Los monarcas fueron en general más prudentes, incluso Guillermo II, a veces. Más cautos, en todo caso, que el Presidente de la República Francesa, Poincaré. O que Winston Churchill, a la sazón Primer Lord del Almirantazgo, que al recibir al amanecer del 3 de agosto una carta de su mujer que terminaba “sería una guerra malvada”, contestó que “comprendía su punto de vista pero que el mundo había enloquecido y había que cuidarse de uno mismo y de sus amigos”. Y al día siguiente, quince minutos después de que expirase el ultimatum británico a Alemania, a las once de la noche, irrumpió Churchill en el Consejo de Ministros “radiante, alegre el rostro, con un torrente de explicaciones sobre las órdenes que estaba dando a la Royal Navy… se veía que era un hombre de verdad feliz”, según le escribió en carta privada Lloyd George a Mrs Asquith.
Pero lo más sorprendente fue la aceptación casi unánime por la izquierda europea de la causa nacional en cada país. En Francia se manifestó en L’Union Sacrée. En Alemania surgió la Burgfrieden. Hasta en la Duma rusa hubo un acuerdo de tregua en las luchas partidistas. Todo ello consternó a Lenin, escondido en la Galicia de los Cárpatos, entonces austríaca. Al comprobar que sus camaradas alemanes socialdemócratas habían resultado ser más alemanes que socialistas, exclamó “a partir de hoy dejaré de ser un socialista y me convertiré en un comunista”. Fue entonces cuando nació el término peyorativo “social-chovinismo” para calificar a quien se desvía del “internacionalismo proletario”.
Claro que, aunque sólo sea por los resultados, como señala Niall Ferguson, esa guerra fue esencialmente democrática: cayeron cuatro imperios y el mundo fue quedando en manos de movimientos políticos de masas y regímenes totalitarios. El demos, sin más. Ya al anochecer del miércoles 5 lo intuyó Ortega, que se encontró con Pablo Iglesias en Madrid, caminando por el paseo de Rosales. “… Logro que hable algo de la guerra y opina, como yo, que será muy beneficiosa para los intereses del socialismo”.

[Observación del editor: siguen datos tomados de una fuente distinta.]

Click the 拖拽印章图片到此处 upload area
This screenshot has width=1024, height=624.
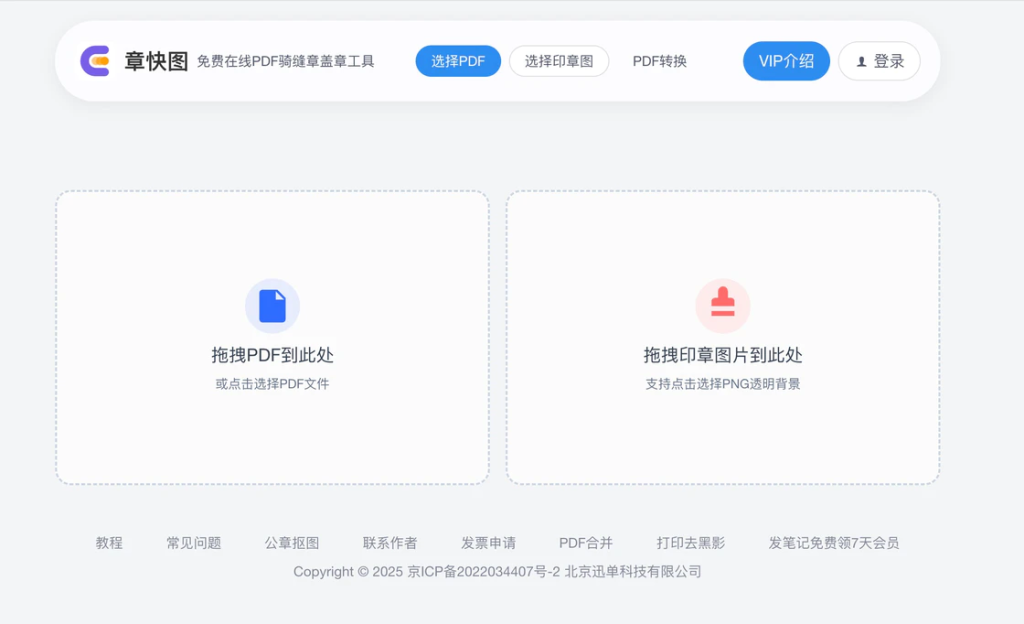722,338
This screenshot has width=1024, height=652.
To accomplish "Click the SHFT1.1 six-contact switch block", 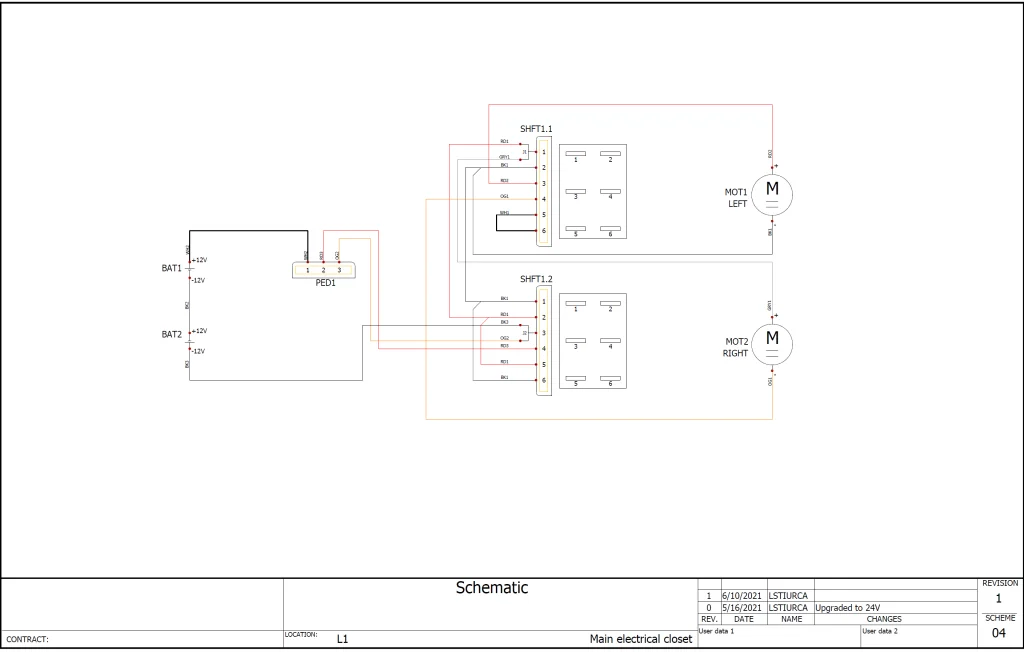I will click(593, 192).
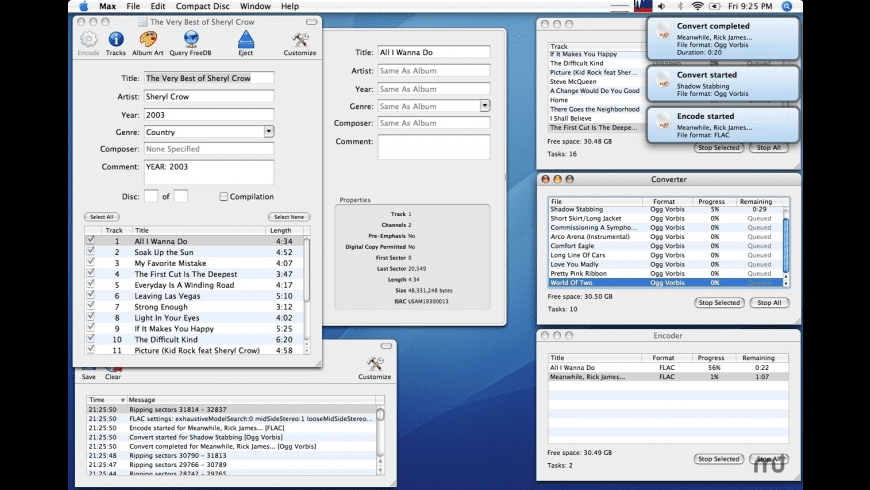Enable the Compilation checkbox
The image size is (870, 490).
[x=224, y=197]
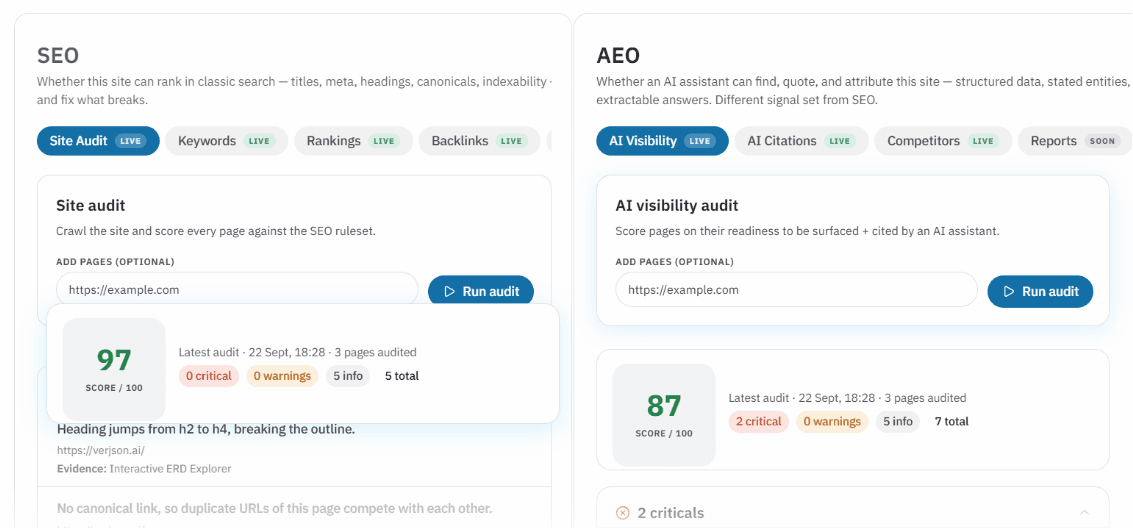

Entonces, ¿qué ocurrió? Hubo suicidio de la civilización más culta y próspera de la historia, pero ¿quién hipnotizó a los sonámbulos y los empujó al abismo? En rigor, nadie. Todos fueron consciente o inconscientemente Caín. Pero como Abel, la víctima, fue la Civilización Occidental, judeo-greco-romana-cristiana, resulta que todos fueron Abel: todos fueron a la vez Caín y Abel. Por eso la única consecuencia racional e histórica que cabe sacar es que estamos ante la mayor tragedia conocida. Un fratricidio y a la vez suicidio.

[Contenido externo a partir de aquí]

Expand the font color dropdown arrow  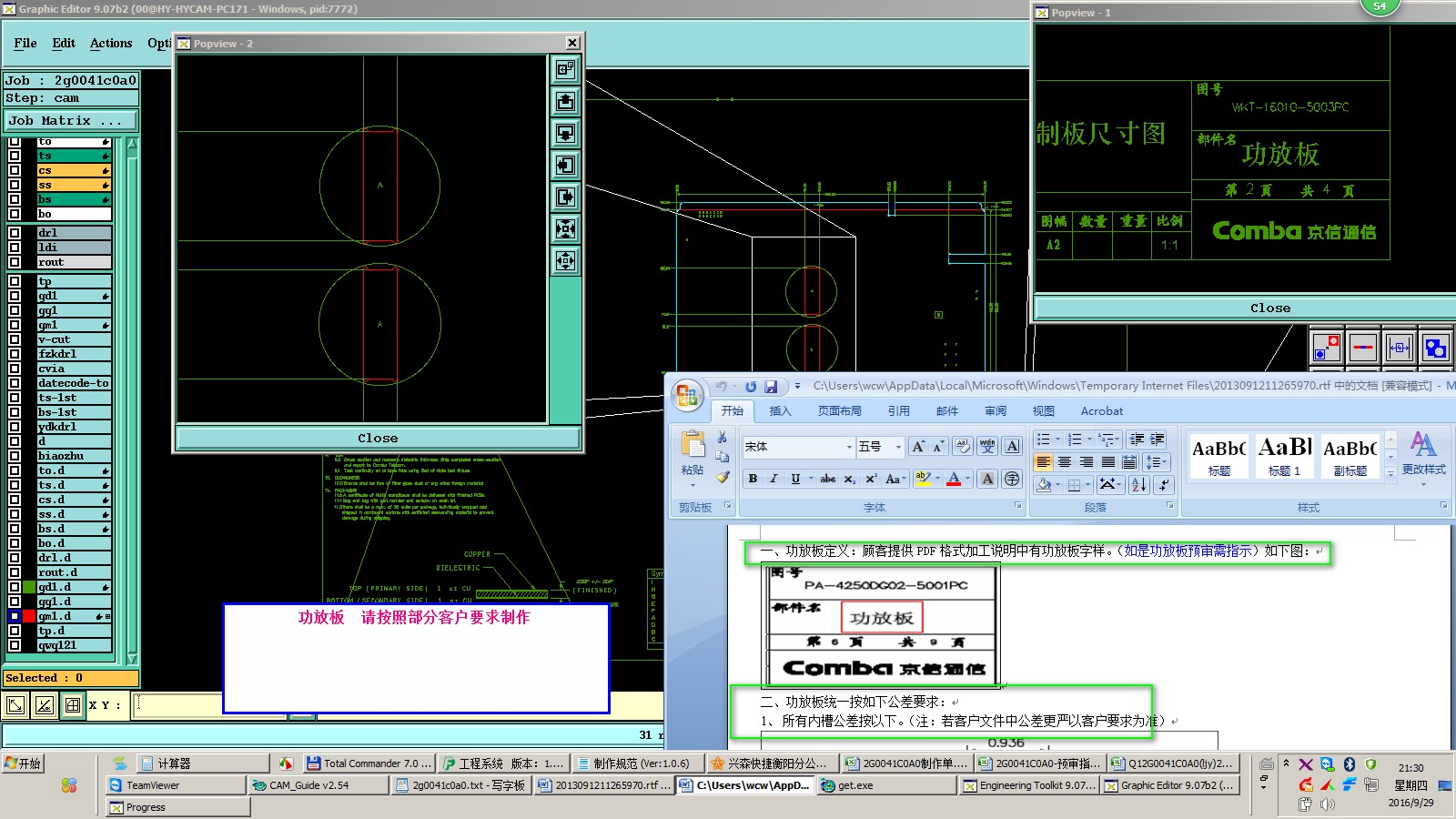pyautogui.click(x=967, y=479)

Sin embargo, escudriñando en las sombras macabras de ese pasado tan cercano, cabe vislumbrar un asomo de lógica. Acaso todos los actores de esta tragedia, desde los emperadores hasta los soldados rasos, desde patricios liberales con un alto sentido moral como Sir Edward Grey o Theobald von Bethmann-Hollweg hasta el último demagogo, se movieron empujados por el mismo motivo: el miedo. Fueron a la guerra porque en el fondo la creían inevitable y temían una derrota si la guerra empezase un año o dos después, en circunstancias peores para ellos y para sus países respectivos.

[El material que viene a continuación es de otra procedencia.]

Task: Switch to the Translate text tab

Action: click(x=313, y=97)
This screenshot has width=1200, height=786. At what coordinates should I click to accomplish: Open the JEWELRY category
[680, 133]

Y derrota hubo, para todos. Nuestra civilización se volvió estéril porque “echó a sus hijos al fuego” (II Cron. 28, 3). Al cabo de cien años de guerra civil europea ya no creemos en nuestros ideales ni deberes; ni siquiera en nuestros intereses. Vivimos en la inane civilización del vacío.


 
Este artículo apareció el domingo 3 de agosto en el ABC, conmemorando la fecha más importante del comienzo de la Primera Guerra Mundial. Confieso que me costó trabajo escribirlo, entre otros motivos porque me trajo a la mente el recuerdo que perduraba en mi familia inglesa cuando yo era todavía joven, de mis dos tíos abuelos muertos en el frente de Flandes:
Maurice Dingwall Williams, Alférez en el Queen´s Royal West Surrey Regiment, muerto a los 20 años en combate en Ypres el 28 de septiembre de 1914.
Bertram Forster Buck, Teniente en el Batallón de los Sherwood Foresters, muerto a los 45 años en combate en Flandes (en Francia) el 3 de septiembre de 1916.